(Task brief):
Copy out the whole post below about prickly pear and the caterpillar that cleared it from Outback Australia, word for word.

(Text):
# # # # #

Tuesday, September 6, 2011

Prickly pear: the caterpillar that saved Outback Australia






Bottle trees and prickly pear mark the Australian outback with a distinctive stamp. Add to that red dirt, huge skies and seemingly endless plains and you begin to have a picture.

In the days of early settlement, prickly pear covered huge areas of inland New South Wales and Queensland. The cactus plant was introduced from South America to establish a cochineal dye industry, using the scale insect that lives on the pear. By the 1920s, 26,000,000 ha were severely infested, with station homesteads and farmhouses literally walled in by the plant. Many properties became an impenetrable jungle. Families were forced to abandon their properties and homes. The situation seemed hopeless.

In 1925, an enterprising entomologist went to Argentina and collected 3000 eggs from the tiny cactoblastis moth. After breeding up the numbers, he distributed eggs to landholders throughout the areas infested with this noxious cactus weed. In the space of only a few years, the orange-striped caterpillars ate their way through most of the fleshy cactus. By 1933, eighty per cent of the pear in Queensland had been destroyed by the caterpillars. To the present day, this miracle insect continues its good work on any rogue cactus, never touching any other plant.

What an incredible story. Huge areas of New South Wales and Queensland were saved by an introduced insect. This is biological control at its very best.

PS
The photos show prickly pear trees which are larger than the prickly pear plant that caused so much trouble.

# # # # #

(Dataset):
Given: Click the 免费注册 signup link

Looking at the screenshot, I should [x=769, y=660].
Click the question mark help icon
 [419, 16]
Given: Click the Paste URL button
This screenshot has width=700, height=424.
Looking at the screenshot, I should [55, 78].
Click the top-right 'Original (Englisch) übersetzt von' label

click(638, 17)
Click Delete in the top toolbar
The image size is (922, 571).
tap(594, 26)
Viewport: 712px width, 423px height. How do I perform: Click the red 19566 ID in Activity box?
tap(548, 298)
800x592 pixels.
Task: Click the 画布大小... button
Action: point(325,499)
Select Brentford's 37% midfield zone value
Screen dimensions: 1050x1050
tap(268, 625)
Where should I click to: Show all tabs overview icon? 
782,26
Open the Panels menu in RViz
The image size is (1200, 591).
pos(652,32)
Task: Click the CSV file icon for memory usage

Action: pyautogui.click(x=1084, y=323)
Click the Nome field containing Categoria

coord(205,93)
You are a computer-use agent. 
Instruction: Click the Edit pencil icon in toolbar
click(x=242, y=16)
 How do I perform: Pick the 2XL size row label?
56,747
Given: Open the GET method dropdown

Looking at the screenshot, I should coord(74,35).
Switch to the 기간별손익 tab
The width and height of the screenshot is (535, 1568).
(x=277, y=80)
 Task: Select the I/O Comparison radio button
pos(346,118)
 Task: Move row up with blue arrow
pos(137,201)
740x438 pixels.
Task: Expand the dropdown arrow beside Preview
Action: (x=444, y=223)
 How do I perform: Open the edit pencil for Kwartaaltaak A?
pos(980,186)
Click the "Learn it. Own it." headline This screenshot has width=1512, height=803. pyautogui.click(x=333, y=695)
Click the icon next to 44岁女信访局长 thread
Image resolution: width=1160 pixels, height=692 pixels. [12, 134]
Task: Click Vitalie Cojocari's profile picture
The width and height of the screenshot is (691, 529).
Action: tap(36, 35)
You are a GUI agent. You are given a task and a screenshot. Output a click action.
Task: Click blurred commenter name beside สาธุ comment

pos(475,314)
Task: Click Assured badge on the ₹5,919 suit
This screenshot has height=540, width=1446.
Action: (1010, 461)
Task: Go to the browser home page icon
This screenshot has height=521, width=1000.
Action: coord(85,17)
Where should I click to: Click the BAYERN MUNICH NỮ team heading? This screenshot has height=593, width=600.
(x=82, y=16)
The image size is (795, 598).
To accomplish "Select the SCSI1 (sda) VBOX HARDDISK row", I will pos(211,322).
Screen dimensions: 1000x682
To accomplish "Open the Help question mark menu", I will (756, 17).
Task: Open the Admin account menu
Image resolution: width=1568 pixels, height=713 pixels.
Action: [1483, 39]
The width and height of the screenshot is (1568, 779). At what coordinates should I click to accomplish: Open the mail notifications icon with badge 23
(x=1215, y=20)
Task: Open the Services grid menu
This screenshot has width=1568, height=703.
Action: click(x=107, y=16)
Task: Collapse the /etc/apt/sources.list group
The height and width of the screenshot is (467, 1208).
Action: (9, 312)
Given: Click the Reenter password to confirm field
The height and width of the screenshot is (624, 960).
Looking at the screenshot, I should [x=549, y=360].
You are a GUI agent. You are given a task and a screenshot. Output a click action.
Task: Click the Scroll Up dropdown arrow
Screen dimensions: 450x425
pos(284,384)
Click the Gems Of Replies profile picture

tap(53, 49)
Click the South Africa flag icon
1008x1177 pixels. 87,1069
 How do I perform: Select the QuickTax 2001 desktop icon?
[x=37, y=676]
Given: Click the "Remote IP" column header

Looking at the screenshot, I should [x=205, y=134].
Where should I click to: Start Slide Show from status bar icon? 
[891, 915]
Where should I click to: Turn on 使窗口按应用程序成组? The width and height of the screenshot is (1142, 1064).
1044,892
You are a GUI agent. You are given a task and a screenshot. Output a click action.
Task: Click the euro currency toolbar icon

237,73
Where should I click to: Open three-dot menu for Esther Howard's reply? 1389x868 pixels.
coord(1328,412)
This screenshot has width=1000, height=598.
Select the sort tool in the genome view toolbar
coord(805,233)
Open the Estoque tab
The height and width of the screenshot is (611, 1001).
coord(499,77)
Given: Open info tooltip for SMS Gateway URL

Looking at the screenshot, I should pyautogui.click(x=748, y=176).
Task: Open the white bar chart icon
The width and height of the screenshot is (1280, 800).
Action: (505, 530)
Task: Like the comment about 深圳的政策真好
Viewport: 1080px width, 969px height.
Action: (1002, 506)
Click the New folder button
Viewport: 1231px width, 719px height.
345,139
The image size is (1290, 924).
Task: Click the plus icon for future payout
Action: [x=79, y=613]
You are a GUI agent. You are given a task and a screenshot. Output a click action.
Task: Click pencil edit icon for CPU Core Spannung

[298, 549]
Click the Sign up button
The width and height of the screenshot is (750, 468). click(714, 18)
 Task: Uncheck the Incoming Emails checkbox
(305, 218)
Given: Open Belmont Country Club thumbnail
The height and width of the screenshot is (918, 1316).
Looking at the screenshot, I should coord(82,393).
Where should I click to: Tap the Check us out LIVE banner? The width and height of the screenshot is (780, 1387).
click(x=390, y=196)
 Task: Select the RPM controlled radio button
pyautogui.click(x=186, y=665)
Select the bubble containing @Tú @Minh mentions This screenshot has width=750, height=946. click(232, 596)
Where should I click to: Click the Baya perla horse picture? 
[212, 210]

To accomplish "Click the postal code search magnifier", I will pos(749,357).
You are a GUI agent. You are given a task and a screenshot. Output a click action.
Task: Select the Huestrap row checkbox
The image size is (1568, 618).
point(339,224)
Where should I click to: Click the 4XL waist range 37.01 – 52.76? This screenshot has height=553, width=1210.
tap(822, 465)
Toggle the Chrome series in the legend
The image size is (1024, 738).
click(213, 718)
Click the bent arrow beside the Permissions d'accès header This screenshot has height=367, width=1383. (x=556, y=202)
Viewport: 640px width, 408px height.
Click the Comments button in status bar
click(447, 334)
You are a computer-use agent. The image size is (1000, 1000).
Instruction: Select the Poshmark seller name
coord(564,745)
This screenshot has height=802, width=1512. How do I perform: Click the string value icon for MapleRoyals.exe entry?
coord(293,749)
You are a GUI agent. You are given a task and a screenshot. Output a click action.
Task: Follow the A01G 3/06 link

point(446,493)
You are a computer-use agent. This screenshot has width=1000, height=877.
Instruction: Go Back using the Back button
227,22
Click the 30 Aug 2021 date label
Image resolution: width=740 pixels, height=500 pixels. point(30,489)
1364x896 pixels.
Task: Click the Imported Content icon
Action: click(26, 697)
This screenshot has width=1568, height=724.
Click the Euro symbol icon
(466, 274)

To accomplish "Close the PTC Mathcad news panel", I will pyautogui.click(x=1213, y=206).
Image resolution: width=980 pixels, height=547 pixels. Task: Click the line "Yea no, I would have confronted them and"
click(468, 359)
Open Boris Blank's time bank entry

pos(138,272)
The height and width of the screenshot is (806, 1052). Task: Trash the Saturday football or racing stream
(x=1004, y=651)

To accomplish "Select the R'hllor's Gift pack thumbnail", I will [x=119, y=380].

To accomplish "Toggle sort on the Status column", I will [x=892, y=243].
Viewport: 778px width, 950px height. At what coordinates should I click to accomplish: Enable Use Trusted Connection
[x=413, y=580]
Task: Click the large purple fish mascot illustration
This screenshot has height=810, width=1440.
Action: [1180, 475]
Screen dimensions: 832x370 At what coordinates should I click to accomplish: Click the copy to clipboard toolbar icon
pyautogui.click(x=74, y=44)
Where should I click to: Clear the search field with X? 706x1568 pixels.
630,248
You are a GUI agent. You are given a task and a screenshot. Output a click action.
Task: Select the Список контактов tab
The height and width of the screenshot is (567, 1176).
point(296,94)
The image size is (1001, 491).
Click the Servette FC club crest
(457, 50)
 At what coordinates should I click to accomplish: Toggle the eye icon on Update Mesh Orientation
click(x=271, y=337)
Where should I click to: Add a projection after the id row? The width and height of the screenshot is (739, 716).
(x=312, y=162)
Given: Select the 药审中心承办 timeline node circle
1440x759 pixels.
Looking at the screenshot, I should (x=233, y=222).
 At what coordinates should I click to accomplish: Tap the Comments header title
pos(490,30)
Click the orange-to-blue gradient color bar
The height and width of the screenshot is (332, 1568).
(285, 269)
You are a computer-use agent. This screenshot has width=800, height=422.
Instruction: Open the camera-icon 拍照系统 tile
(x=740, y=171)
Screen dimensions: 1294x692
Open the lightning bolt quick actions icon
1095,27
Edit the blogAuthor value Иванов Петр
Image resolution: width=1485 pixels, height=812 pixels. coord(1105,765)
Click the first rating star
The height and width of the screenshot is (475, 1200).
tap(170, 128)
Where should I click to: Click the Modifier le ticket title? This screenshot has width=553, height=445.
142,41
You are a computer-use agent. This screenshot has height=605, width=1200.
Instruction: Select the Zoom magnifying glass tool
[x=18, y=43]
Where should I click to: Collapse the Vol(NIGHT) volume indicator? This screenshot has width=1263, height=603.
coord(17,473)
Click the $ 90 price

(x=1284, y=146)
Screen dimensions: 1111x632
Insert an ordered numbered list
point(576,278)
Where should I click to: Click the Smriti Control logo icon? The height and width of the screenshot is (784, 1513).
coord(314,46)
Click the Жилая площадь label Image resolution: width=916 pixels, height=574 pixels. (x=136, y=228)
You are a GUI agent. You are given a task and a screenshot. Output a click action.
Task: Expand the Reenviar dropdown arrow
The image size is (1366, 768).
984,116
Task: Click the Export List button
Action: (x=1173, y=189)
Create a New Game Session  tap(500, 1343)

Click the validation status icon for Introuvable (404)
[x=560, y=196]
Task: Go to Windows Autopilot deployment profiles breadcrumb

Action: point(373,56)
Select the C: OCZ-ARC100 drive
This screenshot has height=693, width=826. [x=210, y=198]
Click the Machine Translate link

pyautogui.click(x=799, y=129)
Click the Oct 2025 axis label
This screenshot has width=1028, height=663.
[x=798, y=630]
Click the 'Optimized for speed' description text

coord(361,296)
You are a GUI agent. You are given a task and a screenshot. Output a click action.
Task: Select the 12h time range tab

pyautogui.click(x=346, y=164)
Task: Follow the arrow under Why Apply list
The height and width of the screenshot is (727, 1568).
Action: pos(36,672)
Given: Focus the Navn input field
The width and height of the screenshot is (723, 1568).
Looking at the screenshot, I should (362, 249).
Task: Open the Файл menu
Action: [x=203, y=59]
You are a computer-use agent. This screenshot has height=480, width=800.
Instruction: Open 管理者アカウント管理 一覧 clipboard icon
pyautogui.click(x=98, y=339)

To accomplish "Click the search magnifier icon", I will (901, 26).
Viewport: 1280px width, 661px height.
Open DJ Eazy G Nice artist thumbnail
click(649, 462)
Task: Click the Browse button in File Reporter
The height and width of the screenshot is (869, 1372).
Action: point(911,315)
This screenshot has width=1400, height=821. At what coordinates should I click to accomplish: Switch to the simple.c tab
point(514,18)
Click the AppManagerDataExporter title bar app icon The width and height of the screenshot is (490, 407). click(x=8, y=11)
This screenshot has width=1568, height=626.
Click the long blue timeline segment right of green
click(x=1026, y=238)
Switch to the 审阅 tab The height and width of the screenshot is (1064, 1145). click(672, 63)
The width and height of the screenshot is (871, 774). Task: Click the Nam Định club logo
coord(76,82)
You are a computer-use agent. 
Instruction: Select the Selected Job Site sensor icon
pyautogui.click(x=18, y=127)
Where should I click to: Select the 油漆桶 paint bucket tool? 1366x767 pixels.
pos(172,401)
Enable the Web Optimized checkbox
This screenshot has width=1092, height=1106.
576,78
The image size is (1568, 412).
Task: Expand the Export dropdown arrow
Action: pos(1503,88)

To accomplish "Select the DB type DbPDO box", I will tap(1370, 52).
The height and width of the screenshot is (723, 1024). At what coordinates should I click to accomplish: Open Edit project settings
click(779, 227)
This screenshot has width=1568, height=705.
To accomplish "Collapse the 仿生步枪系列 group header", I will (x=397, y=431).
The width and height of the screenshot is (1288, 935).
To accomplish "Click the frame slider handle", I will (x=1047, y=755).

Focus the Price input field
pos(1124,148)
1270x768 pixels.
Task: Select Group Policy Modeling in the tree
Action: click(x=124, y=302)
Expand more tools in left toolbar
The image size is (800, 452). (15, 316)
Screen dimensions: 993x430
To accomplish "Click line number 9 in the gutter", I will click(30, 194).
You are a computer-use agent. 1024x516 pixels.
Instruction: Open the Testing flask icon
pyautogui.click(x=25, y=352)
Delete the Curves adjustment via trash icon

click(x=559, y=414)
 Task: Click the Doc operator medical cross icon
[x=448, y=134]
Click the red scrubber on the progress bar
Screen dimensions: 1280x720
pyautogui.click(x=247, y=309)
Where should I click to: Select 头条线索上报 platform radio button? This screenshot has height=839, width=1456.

# # # # #

(Response area):
Tuesday, September 6, 2011

Prickly pear: the caterpillar that saved Outback Australia






Bottle trees and prickly pear mark the Australian outback with a distinctive stamp. Add to that red dirt, huge skies and seemingly endless plains and you begin to have a picture.

In the days of early settlement, prickly pear covered huge areas of inland New South Wales and Queensland. The cactus plant was introduced from South America to establish a cochineal dye industry, using the scale insect that lives on the pear. By the 1920s, 26,000,000 ha were severely infested, with station homesteads and farmhouses literally walled in by the plant. Many properties became an impenetrable jungle. Families were forced to abandon their properties and homes. The situation seemed hopeless.

In 1925, an enterprising entomologist went to Argentina and collected 3000 eggs from the tiny cactoblastis moth. After breeding up the numbers, he distributed eggs to landholders throughout the areas infested with this noxious cactus weed. In the space of only a few years, the orange-striped caterpillars ate their way through most of the fleshy cactus. By 1933, eighty per cent of the pear in Queensland had been destroyed by the caterpillars. To the present day, this miracle insect continues its good work on any rogue cactus, never touching any other plant.

What an incredible story. Huge areas of New South Wales and Queensland were saved by an introduced insect. This is biological control at its very best.

PS
The photos show prickly pear trees which are larger than the prickly pear plant that caused so much trouble.